DIRECTIONS: Please go through the records below and return every line holding the word "agent".

RECORDS SUPPLIED section start

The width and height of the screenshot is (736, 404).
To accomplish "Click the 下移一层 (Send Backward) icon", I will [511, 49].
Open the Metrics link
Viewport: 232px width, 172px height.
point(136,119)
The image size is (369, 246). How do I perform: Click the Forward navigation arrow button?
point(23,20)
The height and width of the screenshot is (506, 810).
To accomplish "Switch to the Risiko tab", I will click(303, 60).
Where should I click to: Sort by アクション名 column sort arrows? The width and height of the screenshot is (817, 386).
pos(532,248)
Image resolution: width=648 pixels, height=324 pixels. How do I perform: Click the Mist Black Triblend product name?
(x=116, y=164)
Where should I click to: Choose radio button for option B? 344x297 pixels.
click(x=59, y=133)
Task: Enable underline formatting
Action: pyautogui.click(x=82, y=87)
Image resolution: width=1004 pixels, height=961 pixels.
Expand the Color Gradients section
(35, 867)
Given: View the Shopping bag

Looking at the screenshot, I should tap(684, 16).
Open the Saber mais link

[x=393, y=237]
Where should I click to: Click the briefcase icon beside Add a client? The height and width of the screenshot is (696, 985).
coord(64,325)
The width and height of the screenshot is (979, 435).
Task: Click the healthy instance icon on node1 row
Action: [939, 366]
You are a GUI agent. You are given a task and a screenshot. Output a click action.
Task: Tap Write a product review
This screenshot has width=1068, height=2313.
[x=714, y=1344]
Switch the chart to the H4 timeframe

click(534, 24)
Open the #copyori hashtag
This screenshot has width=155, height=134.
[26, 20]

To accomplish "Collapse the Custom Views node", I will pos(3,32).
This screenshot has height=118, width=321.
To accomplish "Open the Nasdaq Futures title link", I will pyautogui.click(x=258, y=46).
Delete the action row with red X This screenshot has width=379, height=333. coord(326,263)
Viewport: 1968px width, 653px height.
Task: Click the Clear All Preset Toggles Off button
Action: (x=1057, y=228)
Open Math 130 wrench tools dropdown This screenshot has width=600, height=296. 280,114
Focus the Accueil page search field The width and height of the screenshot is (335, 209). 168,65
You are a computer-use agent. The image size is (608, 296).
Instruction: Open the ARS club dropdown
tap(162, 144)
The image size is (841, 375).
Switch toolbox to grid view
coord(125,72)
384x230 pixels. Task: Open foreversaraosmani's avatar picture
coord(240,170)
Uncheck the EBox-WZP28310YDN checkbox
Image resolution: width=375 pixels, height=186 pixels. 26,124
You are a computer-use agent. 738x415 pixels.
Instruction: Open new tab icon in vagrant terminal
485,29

RECORDS SUPPLIED section end

ANSWER BOX:
You are a GUI agent. You are given a task and a screenshot. Output a click action.
You are a computer-use agent. The image size is (608, 296).
You are a computer-use agent. 738x415 pixels.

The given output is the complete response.